▸ EXERCISE TASK
Starting with the line containing "Where should I click to: Click the word Identifier" and going on through the end of the material, rewrite those lines with every "step" changed to "stage" and everything else left as it is.

..............................

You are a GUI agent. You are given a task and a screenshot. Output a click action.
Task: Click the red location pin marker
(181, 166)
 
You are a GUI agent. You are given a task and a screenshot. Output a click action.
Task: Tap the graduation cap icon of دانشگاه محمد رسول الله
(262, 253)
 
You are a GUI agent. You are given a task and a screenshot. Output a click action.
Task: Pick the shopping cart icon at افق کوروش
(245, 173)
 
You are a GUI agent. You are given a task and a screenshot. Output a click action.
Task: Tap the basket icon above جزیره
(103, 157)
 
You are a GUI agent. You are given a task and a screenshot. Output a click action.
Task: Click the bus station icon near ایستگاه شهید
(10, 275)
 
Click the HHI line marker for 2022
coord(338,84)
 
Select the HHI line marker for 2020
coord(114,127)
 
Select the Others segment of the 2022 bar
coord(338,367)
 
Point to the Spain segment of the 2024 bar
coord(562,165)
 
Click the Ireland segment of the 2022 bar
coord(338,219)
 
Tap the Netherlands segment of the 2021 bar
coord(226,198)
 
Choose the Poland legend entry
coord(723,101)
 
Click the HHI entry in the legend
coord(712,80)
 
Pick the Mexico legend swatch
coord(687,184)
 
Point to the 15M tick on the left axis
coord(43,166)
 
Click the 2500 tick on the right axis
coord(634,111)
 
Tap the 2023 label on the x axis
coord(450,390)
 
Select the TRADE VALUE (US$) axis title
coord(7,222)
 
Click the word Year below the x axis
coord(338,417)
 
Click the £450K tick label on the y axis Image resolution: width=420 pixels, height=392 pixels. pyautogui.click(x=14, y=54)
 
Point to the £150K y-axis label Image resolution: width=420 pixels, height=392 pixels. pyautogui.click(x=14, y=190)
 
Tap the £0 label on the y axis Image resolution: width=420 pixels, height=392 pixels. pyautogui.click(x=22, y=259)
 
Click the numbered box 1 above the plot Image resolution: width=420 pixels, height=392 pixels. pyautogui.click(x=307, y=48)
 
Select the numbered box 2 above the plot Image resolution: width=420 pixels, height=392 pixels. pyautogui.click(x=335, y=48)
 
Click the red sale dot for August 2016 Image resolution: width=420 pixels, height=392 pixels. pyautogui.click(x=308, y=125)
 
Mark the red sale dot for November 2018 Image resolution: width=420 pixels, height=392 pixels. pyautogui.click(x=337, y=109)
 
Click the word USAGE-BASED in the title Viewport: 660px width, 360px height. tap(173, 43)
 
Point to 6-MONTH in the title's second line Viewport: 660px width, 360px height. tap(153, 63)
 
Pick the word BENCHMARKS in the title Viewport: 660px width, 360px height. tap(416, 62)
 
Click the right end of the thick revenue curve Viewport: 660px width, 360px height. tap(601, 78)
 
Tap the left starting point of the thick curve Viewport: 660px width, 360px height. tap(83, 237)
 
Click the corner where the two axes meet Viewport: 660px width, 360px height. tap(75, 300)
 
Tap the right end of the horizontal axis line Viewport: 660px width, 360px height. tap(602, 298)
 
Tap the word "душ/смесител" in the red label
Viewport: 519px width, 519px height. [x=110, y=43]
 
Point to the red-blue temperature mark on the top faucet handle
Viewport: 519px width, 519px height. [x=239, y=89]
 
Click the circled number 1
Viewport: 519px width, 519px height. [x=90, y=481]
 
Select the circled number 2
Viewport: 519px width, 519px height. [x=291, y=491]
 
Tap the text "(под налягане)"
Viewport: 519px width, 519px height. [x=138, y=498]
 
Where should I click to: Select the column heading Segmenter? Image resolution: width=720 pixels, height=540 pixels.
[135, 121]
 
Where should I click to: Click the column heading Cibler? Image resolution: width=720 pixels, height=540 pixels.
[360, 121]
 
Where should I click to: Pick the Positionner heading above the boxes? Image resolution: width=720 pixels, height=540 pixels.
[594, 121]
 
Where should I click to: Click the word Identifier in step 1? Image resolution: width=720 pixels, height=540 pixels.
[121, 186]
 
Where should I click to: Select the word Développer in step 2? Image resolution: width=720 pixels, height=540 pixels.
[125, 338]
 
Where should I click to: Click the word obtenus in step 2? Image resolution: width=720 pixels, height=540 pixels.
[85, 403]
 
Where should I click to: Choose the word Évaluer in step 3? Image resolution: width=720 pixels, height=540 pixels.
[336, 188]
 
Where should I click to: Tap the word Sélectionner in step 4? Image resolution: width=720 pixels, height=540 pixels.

..............................

▸ RESPONSE
Where should I click to: Click the word Identifier in stage 1? Image resolution: width=720 pixels, height=540 pixels.
[121, 186]
 
Where should I click to: Select the word Développer in stage 2? Image resolution: width=720 pixels, height=540 pixels.
[125, 338]
 
Where should I click to: Click the word obtenus in stage 2? Image resolution: width=720 pixels, height=540 pixels.
[85, 403]
 
Where should I click to: Choose the word Évaluer in stage 3? Image resolution: width=720 pixels, height=540 pixels.
[336, 188]
 
Where should I click to: Tap the word Sélectionner in stage 4? Image resolution: width=720 pixels, height=540 pixels.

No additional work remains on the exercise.